**YOUR TASK:**
Although the entries contain pictures, only their words should be duplicated exactly.

Dataset entries
---*---
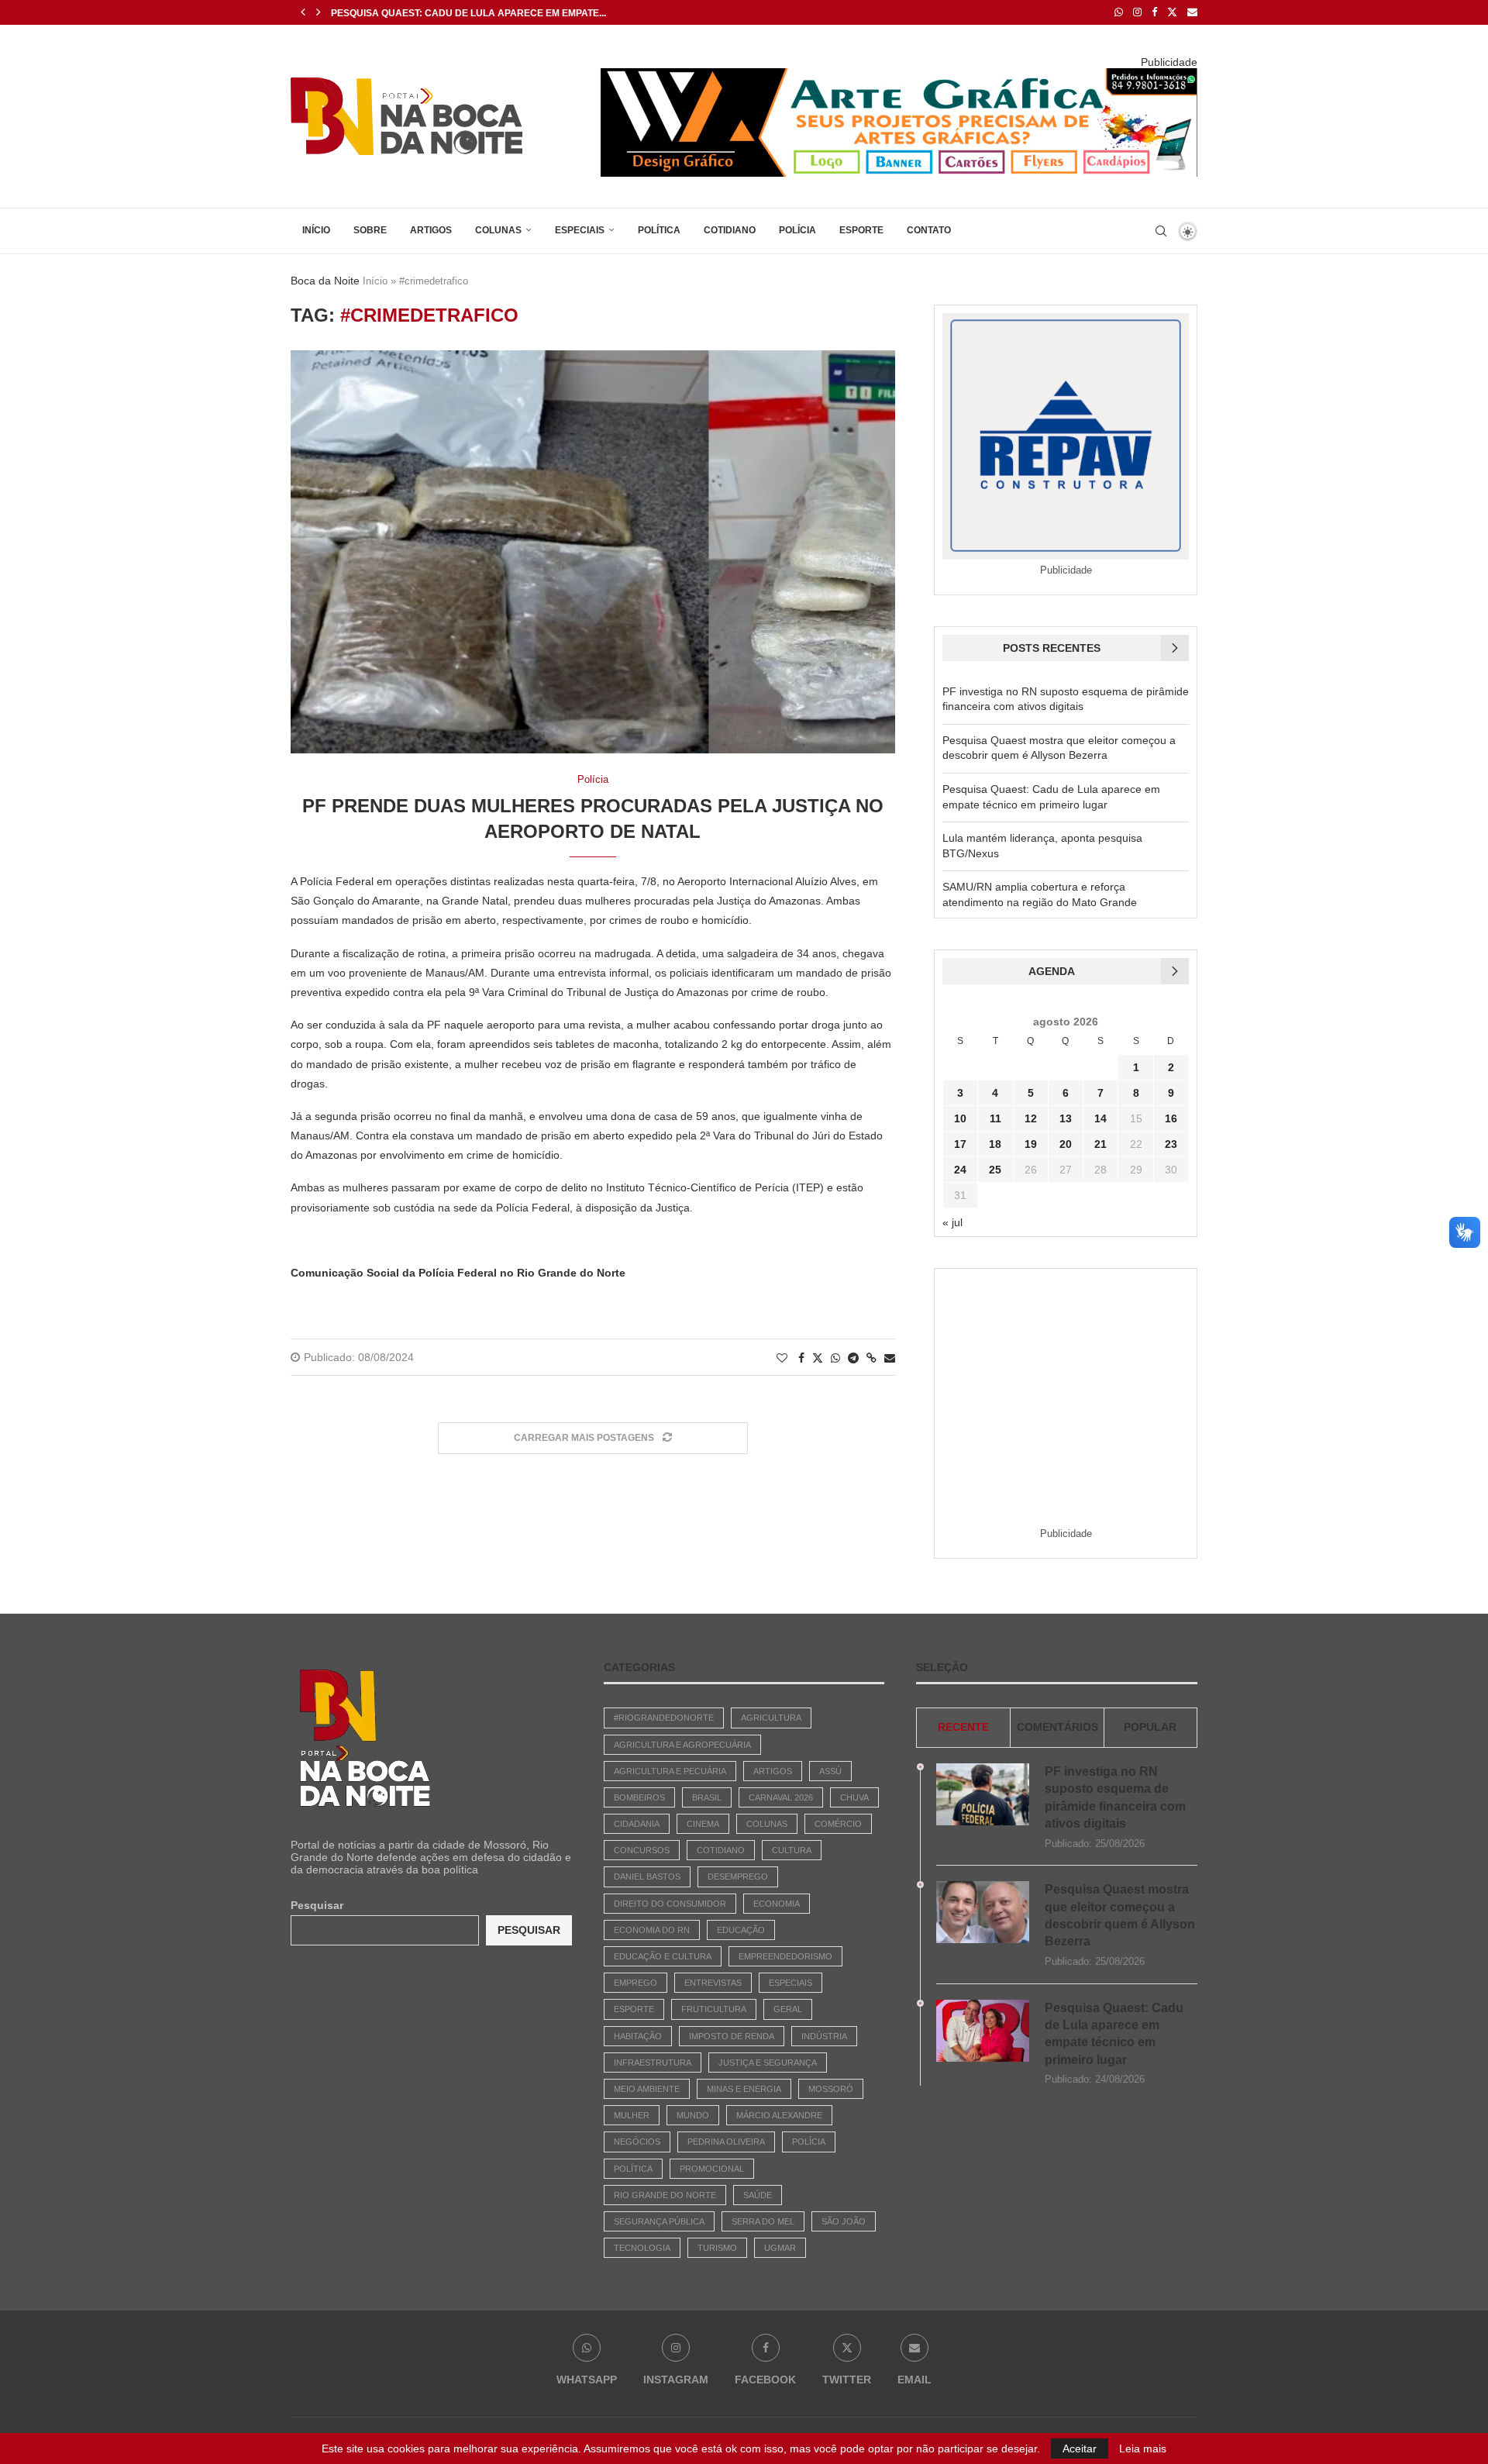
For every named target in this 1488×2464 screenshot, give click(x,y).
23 (1171, 1144)
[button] (303, 12)
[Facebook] (1154, 12)
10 (960, 1118)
---*---
**SOLUTION TO THE EXERCISE:**
For every named target in this 1488×2464 screenshot, give click(x,y).
23 (1171, 1144)
[button] (303, 12)
[Facebook] (1154, 12)
10 (960, 1118)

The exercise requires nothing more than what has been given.